[TASK OBJECTIVE]:
State only how many of the lines below contain the word "resolution".
◇ ◇ ◇ ◇ ◇
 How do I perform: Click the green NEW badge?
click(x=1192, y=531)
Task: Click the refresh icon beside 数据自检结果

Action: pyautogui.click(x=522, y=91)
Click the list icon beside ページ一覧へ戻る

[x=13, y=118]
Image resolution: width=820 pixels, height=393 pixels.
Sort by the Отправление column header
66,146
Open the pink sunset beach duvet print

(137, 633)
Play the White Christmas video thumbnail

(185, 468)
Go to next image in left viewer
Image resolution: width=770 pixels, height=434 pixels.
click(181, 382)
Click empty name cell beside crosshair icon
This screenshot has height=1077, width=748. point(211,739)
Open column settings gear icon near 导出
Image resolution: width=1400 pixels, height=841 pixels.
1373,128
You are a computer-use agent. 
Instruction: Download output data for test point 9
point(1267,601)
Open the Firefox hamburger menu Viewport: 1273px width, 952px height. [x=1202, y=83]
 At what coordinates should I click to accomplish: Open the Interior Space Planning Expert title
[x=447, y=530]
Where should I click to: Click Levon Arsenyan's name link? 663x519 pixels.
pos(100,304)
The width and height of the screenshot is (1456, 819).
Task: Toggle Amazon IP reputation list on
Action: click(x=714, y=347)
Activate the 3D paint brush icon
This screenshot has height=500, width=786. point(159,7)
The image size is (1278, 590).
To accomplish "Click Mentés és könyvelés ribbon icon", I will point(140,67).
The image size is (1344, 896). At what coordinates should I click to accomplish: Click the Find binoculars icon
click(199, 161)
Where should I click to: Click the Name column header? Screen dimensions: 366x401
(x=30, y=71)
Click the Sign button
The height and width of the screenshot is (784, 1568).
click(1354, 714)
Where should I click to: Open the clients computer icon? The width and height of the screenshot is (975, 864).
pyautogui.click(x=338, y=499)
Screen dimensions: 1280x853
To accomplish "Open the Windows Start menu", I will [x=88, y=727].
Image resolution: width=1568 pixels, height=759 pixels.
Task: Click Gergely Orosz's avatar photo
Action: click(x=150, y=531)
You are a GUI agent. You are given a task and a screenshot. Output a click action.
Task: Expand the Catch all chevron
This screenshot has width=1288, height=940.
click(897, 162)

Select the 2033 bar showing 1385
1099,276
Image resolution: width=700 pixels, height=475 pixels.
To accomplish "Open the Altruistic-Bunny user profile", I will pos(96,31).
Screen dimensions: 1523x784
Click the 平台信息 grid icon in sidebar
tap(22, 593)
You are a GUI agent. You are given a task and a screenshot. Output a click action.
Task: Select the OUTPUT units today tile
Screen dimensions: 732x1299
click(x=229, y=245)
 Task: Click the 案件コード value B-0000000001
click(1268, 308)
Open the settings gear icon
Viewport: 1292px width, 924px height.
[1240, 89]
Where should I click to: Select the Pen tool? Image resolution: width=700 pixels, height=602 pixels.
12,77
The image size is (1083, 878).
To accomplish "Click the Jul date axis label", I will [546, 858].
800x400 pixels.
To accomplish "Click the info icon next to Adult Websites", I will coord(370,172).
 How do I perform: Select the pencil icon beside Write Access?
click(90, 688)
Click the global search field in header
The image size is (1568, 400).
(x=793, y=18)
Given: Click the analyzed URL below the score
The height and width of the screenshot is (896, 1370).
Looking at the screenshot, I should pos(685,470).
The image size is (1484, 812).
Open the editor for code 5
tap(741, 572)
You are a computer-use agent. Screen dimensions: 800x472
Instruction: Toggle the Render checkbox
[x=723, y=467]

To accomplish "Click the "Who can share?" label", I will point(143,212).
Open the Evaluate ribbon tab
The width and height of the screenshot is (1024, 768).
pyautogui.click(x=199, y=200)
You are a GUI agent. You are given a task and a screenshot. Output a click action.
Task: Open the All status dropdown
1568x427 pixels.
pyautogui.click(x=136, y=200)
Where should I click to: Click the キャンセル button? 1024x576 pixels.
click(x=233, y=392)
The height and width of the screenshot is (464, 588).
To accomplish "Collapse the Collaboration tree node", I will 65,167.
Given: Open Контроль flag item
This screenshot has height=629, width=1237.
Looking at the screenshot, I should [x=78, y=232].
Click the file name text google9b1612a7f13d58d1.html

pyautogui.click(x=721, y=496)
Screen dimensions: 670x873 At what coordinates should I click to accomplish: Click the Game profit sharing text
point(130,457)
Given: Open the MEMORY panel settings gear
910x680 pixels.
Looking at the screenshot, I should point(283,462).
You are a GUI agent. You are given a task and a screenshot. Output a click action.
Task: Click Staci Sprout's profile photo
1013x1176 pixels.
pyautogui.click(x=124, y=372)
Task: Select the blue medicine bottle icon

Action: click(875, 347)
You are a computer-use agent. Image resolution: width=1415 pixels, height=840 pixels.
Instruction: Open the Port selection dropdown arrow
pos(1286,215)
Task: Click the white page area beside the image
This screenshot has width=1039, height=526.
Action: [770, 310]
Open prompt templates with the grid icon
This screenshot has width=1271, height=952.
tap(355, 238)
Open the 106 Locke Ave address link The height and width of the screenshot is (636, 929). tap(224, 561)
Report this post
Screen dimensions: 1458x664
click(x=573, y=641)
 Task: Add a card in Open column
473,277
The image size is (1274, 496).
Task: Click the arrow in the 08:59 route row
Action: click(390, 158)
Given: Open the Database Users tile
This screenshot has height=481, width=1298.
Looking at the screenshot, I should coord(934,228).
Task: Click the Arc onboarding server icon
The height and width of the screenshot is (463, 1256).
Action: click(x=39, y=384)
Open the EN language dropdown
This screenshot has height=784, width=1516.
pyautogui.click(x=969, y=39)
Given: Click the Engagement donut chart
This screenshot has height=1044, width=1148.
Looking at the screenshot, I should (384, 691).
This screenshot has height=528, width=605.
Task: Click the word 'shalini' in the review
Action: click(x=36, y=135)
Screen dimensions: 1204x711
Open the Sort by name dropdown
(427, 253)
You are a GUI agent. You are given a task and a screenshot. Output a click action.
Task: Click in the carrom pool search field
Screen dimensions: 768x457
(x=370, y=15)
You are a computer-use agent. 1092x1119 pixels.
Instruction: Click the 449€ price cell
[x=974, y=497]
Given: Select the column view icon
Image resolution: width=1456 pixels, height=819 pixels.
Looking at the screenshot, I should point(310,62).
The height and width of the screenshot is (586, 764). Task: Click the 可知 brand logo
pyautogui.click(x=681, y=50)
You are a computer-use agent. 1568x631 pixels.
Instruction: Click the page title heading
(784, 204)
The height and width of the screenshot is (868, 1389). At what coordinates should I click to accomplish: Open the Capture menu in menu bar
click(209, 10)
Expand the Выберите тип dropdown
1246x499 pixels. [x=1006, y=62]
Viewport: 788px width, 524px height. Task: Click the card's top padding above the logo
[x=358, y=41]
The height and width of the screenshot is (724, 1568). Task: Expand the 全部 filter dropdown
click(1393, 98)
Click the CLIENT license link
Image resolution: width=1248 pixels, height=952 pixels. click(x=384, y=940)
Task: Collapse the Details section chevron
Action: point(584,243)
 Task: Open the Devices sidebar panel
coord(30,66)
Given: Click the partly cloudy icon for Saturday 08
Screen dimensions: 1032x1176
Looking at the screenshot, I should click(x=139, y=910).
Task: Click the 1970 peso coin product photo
◇ ◇ ◇ ◇ ◇
[WORKED ANSWER]:
9